Take, for example, the stadium. A sign at the entrance proudly announced that this was no less than the 1980 Olympic Stadium (GCSE Russian still firing away in those synapses). "Bejesus!" I thought...."I had always assumed that the 1980 Olympics were held in Moscow." Had Allan Wells really won his famous 100m sprint gold on this track in front of me? Cos if he had, he was a better runner than I originally thought, given the state of the track (potholed tarmac).
The stadium was perhaps symptomatic of much of what we have seen in other Kyrgyz cities. Grand and lofty ambitions; an ideology looking to announce and justify itself to the outside world, and its own inhabitants; a desire to make a mark...but look closer and you see decay; inability to live up to the original vision; perhaps the triumph of ideology over pragmatism.
However, whilst these experiences make amusing anecdotes, they are not what Kyrgyzstan is about. The guide books readily told us that we shouldn't expect too much from the country's towns and cities - the Kyrgyz people were predominantly nomadic until the end of the 19th century (many still follow their flocks around the hilly pastures now), and so it would be unlikely for them to leave many architectural achievements given this transhumant lifestyle.

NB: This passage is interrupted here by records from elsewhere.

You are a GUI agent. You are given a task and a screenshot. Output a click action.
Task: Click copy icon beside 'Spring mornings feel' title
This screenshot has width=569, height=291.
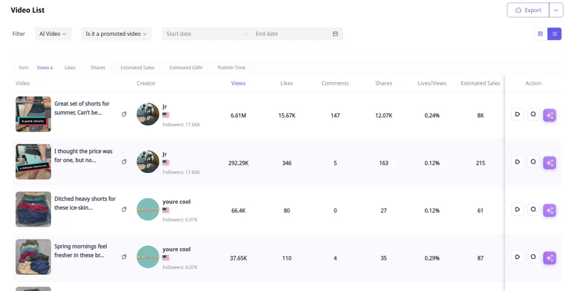(124, 257)
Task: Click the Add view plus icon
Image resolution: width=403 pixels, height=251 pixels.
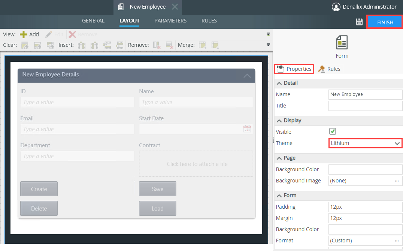Action: click(x=24, y=34)
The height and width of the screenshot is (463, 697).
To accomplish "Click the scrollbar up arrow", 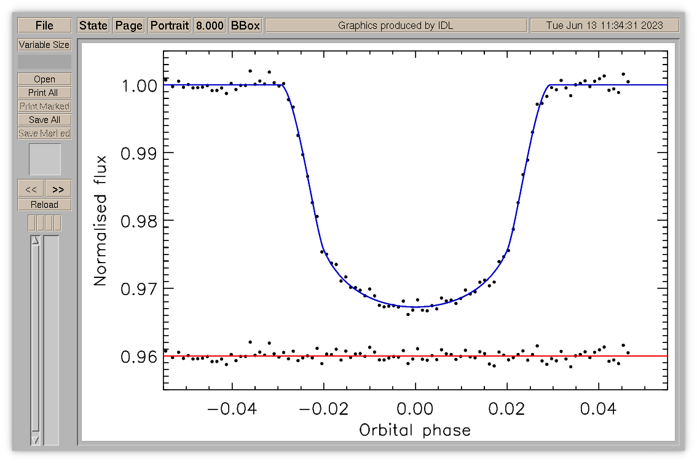I will tap(36, 240).
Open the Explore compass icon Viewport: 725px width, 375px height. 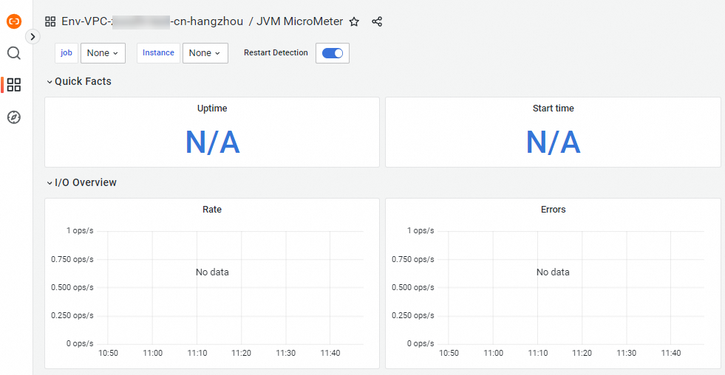tap(14, 117)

Rather, Kyrgyzstan is all about geography. In fact, geography students would probably find themselves in a state of arousal if they were just to study a map of the country. Stunning green hilly pastures are everywhere as soon as you leave the cities. And if you look to the horizon, snowy peaks are there, as far as the eye can see. And they are properly high - most have snow all year round, and are home to such exotic species as the Marco Polo sheep and snow leopard (very rare, but making a comeback). The people who inhabit in this environment live in yurts (Kyrgyz tents), and move around the country with their flocks (sheep, cows, kangaroos, goats (can you spot the deliberate mistake?)). It's a lifestyle that is alien to me, but once you see their environment, you can begin to understand why they life in they way they do.
NB It turns out the Totrogul stadium was a practice stadium for the 1980 Soviet Olympic athletics team (high altitude and all that). So don't go editing the history books.